If history is any guide, Blue Waters will be a unique national asset for scientists around the country.

1 calculation = 1 second

In 2007, the National Science Foundation tapped the University of Illinois, its National Center for Supercomputing Applications, IBM, and partners around the country to build Blue Waters. When it comes online in 2011, Blue Waters, the first sustained-petascale computing system, will sustain more than 1 quadrillion calculations per second on significant real-world science and engineering applications. Think of that power.

1,000,000,000 calculations = 32 years

A human doing a single mathematical calcluation per second would take about thirty-two years to complete 1 billion calculations. America was celebrating its bicentennial, and the first commercially developed supercomputer—the Cray-1—was being released.

1,000,000,000,000 calculations = 31,000 years

But that’s nothing compared to 1 trillion calculations. At one calculation per second, you’d be starting 31 thousand years ago, when cavemen were creating the earliest cave paintings.

1,000,000,000,000,000 calculations = 31 million years

Now move to 1 quadrillion calculations. You’re beginning 31 million years ago, during the Cenozoic era. The Alps were beginning to rise in Europe, and ancestors to modern horses, dogs, and apes were coming on the scene.

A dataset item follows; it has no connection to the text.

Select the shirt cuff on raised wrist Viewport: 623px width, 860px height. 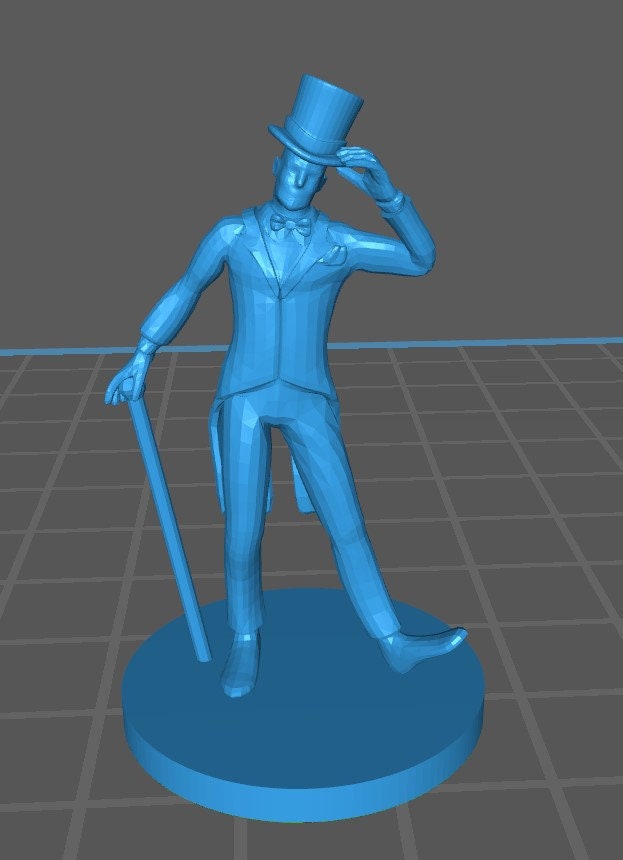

1,000,000,000,000,000 calculations = 1 second

In 2011 researchers across the country will use the power of Blue Waters to solve problems in any scientific field imaginable. They’ll model the weather and the stars, the behavior of new medicines, the movement of pandemic disease across a continent at a rate of 1 quadrillion calculations per second. Their discoveries will make us all healthier, safer, and more prosperous.